Item

Baches in the landscape and their contested recognition as heritage: case studies of heritage landscapes at Taylors Mistake and Rangitoto Island

Foster, Roland J.
Date
2003
Type
Dissertation
Fields of Research
ANZSRC::120102 Architectural Heritage and Conservation , ANZSRC::160802 Environmental Sociology
Abstract
This dissertation explores how and why New Zealand vernacular holiday cottages known as baches or cribs have come to be recognised as heritage, although what constitutes the heritage of the bach is vigorously contested. Baches typically formed small settlements around the coast and lakes, and along rivers, on both public land and in small subdivisions. This created distinctive bach landscapes in a number of places including Taylors Mistake near Christchurch and Rangitoto Island just offshore of Auckland. Studies of the physical aspects of these landscapes, what it was like to dwell at the beach, how they have been represented in popular media and a history of the official responses to the bach are used to situate the controversies over heritage recognition at Taylors Mistake and Rangitoto Island.

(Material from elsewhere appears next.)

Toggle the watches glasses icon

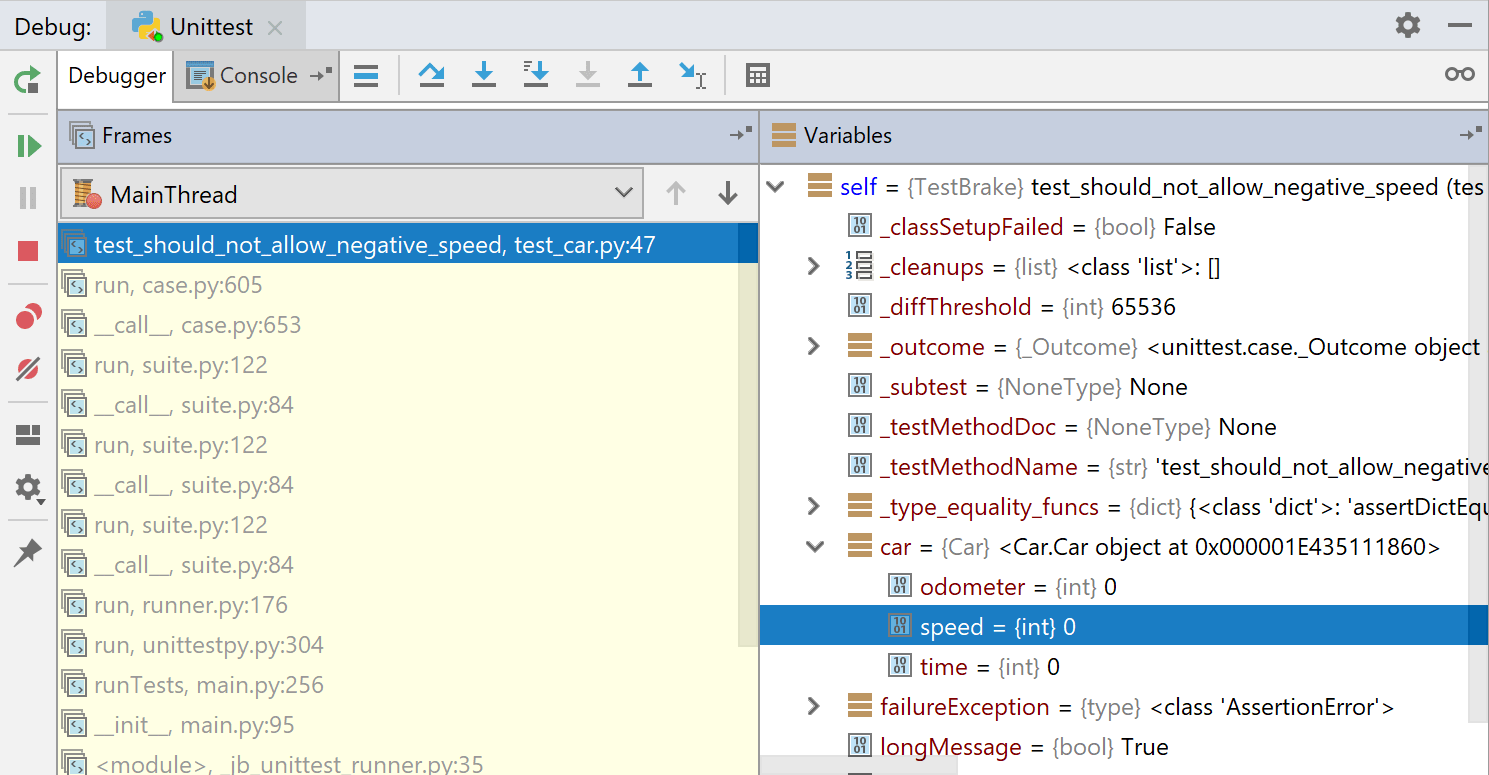click(1460, 73)
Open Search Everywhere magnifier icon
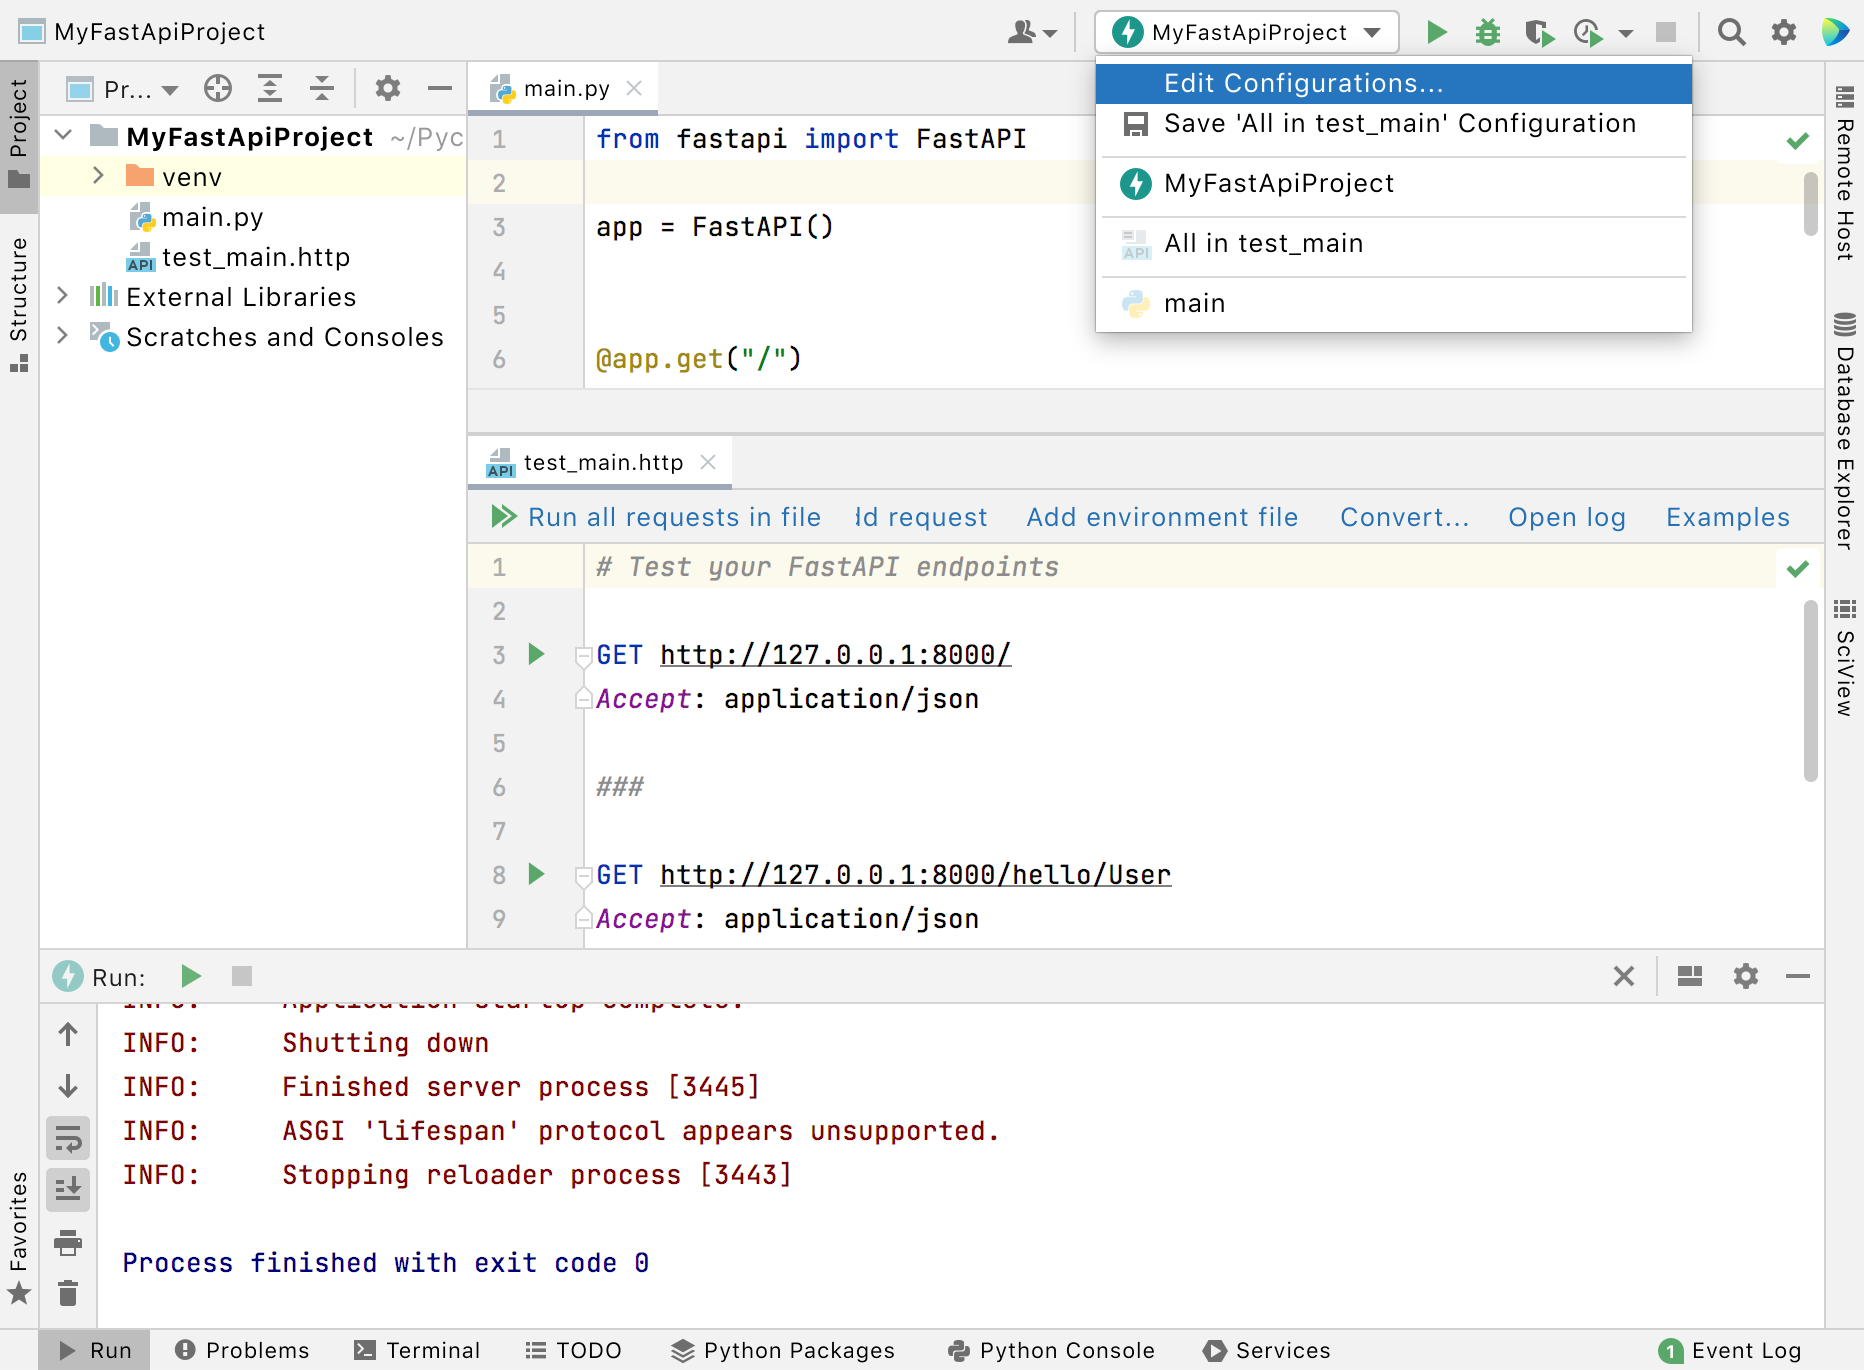 click(1731, 32)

The approaches to heritage in these case studies are analysed in relation to three intellectual perspectives on heritage; fine arts, humanities and the holistic environmental perspectives. It is argued that assessments of the baches are predominantly from a fine arts perspective that systematically fails to recognise bach heritage. The humanities perspective corrects some of the omissions but it is concluded that only a holistic environmental perspective is capable of incorporating recent understandings of the dwelt and imagined aspects of heritage landscapes.